Nah I wouldn't use a fishtank for birds. They would try to fly through the glass and hurt themselves


----------



## Aslan (Nov 17, 2007)

...definately keep them in a click-clack for a while first - wouldn't want the babies stressing out in a full size fish tank...


----------



## Isis (Nov 17, 2007)

I really hope this isnt a serious question. Please let it be a joke.


----------



## spottie (Nov 17, 2007)

Yeah go the the fish tank... 
but you might have too drill holes in the fish for extra air the little birdie


----------



## Shano92 (Nov 17, 2007)

y wouldnt it be a seriouse question, and realy a cant see any reasons y it wouldnt work, plenty of air, plenty of space,


----------



## Shano92 (Nov 17, 2007)

and it was just a question as i have seen it been done before.


----------



## Isis (Nov 17, 2007)

Hmmmmmmmmmm. Have you read any of the replys youve been given stating why its NOT a good idea.


----------



## scam7278 (Nov 17, 2007)

sure its a great idea


----------



## Shano92 (Nov 17, 2007)

as i said i have seen it done before and the birds are happy.


----------



## spottie (Nov 17, 2007)

" Birdcage Inside a Fish Tank "
Now all you have too do is put the two and two together and u will end up with something like this...


----------



## Shano92 (Nov 17, 2007)

lol thats pretty cool.


----------



## Shano92 (Nov 17, 2007)

c thats still a fish tank inside of the other fish tank isnt it,


----------



## falconboy (Nov 17, 2007)

Isis said:


> I really hope this isnt a serious question. Please let it be a joke.

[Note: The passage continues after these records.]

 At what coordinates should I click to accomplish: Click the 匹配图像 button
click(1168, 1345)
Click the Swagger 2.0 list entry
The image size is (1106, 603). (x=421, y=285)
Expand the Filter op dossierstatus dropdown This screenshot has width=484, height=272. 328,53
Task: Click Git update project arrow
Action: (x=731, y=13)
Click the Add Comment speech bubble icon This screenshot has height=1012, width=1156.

I was thinking the same thing. :shock:


----------



## firedragon (Nov 17, 2007)

thats definitely different spottie


----------



## clint (Nov 17, 2007)

No way mate


----------



## Shano92 (Nov 17, 2007)

now i no that its not a good idea at all, i was just annoyed that people asked if it was a seriouse question cuase i wouldnt start a thread just on a stupid question, and when it was a genuane question.

Cheers Shane


----------



## ace#74 (Nov 17, 2007)

i know a pet shop that have there birds in enclosure not fish tanks but like plastic stuff with no font so the birds can sit in the side and its about 7ft long 3ft high and2ft wide and has alot of things for them to do the side have aussie bush painted on them and they are all xtreamly happy it looks really good and the bird love it but i wouldn't put them in a standard fish tank


----------



## Sanchez (Nov 21, 2007)

Birds should not be kept in small spaces, they require room to remain relaxed, happy and healthy. Even birds in large aviarys will remain tame.


----------



## x_aussie_bloke_x (Nov 21, 2007)

what birds you keep in there mate?


----------



## Hickson (Nov 21, 2007)

It doesn't matter if you've seen it before elsewhere - it's still a bad idea.



Hix


----------



## Sanchez (Nov 21, 2007)

Colour mutation gouldians and Yellow headed Fawn stars.


----------



## Moreliaman (Nov 21, 2007)

Shano92 said:


> c thats still a fish tank inside of the other fish tank isnt it,


 
No they are special underwater canaries


----------



## =bECS= (Nov 21, 2007)

people put babies that are being handraised in tanks, but as soon as they can perch, they usually go into cages.


----------



## Tsidasa (Nov 21, 2007)

hrm


----------



## NinaPeas (Nov 21, 2007)

You need to make sure the bird can FULLY stretch it's wings, and at least be able to hop from perch to perch, with an option to possibly fly.

It would be difficult to clean as well, rathan than a birdcage where you can just pull paper out the bottom, you would have to dismantle the whole thing, as the glass will always be dirty.


----------